La qasba di Télouet, nota anche come Palais du Glaoui, è una qasba costruita fra il XIX e il XX secolo.

Situata nel piccolo villaggio berbero di Télouet, nelle montagne dell'Alto Atlante in Marocco, il suo possessore più celebre fu Thami El Glaoui.

Geografia[modifica | modifica wikitesto]

Il palazzo è ubicato ai margini del piccolo villaggio di Télouet. Occupa una posizione strategica nell'Alto Atlante, e i proprietari avevano il privilegio di trovarsi sul passaggio delle carovane di mercanti e presso delle miniere di sale.

La qasba e il villaggio sono oggi raggiungibili da una biforcazione della strada P31 del passo Tichka, che va da Marrakech a Ouarzazate.
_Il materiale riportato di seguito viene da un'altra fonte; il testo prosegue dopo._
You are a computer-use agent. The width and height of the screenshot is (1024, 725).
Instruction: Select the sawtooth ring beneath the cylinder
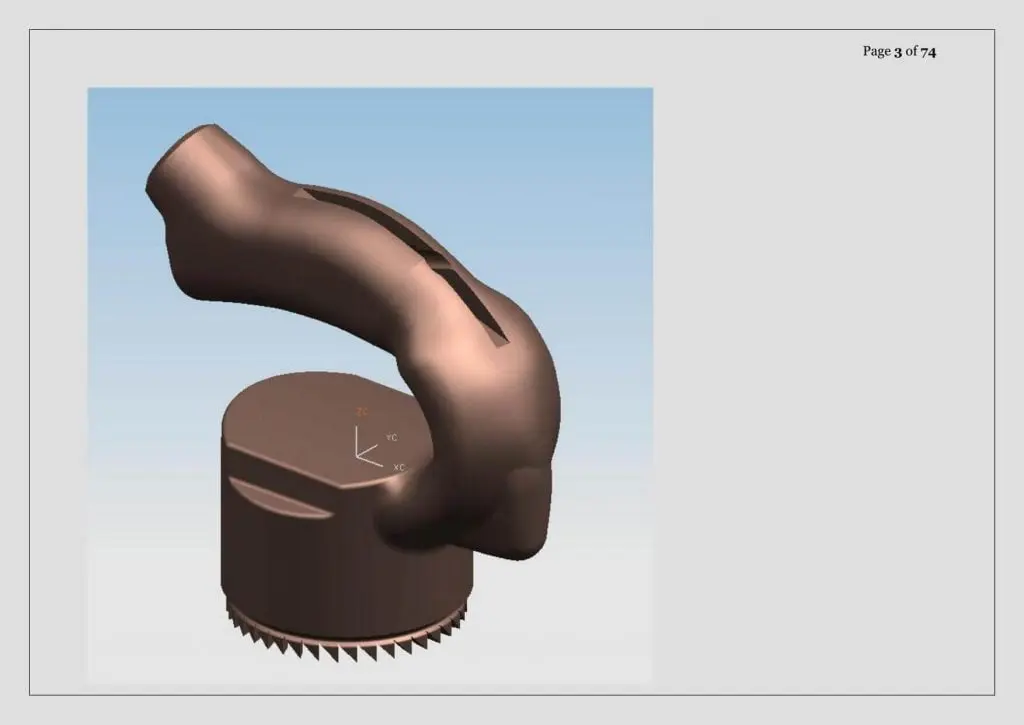348,631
Storia[modifica | modifica wikitesto]

Cortile interno della qasba di Télouet

Il passaggio delle carovane di mercanti , che collegavano le principali città del deserto al di là dell'Atlante e le vicine miniere di sale fecero la ricchezza del Pascià che viveva a Télouet .

La qasba attuale venne costruita dal 1860 dalla tribù berbera dei Glaoua[1], accanto ad una vecchia qasba i cui resti sono ancora oggi visibili. Venne poi ampliata notevolmente nel corso della prima metà del XX secolo da Thami El Glaoui. La leggenda vuole che 300 operai abbiano lavorato per tre anni per decorare soffitti e pareti. Le pareti sono trattate, a volte con stucco e qualche volta con zellige, mentre il legno di cedro dipinto è utilizzato per i soffitti[1]. I tetti sono coperti da tegole in ceramica dipinta di verde.

Il risultato è un insieme di edifici enormi, e il cui interno mostra una ricchezza significativa.

Il supporto dato ai francesi da Thami El Glaoui, spesso chiamato Le Glaoui, durante l'occupazione francese del Marocco, gli procurò il sostegno reciproco delle autorità coloniali francesi. Al culmine del suo potere, Glaoui rappresentava una grande potenza che fece di lui una delle figure principali del paese, ma questo si ritorse contro di lui dopo l'indipendenza del Marocco. Cadde nell'oblio e morì nella sua qasba a Télouet nel 1953.

Da allora, soprattutto a causa dell'impegno politico del suo proprietario, la qasba è quasi abbandonata.

Turismo[modifica | modifica wikitesto]

La qasba oggi in rovina.

La qasba è ancora visitabile grazie alle numerose guide locali. L'ingresso non è sorvegliato, anche se si paga per entrare (10 dirham a persona).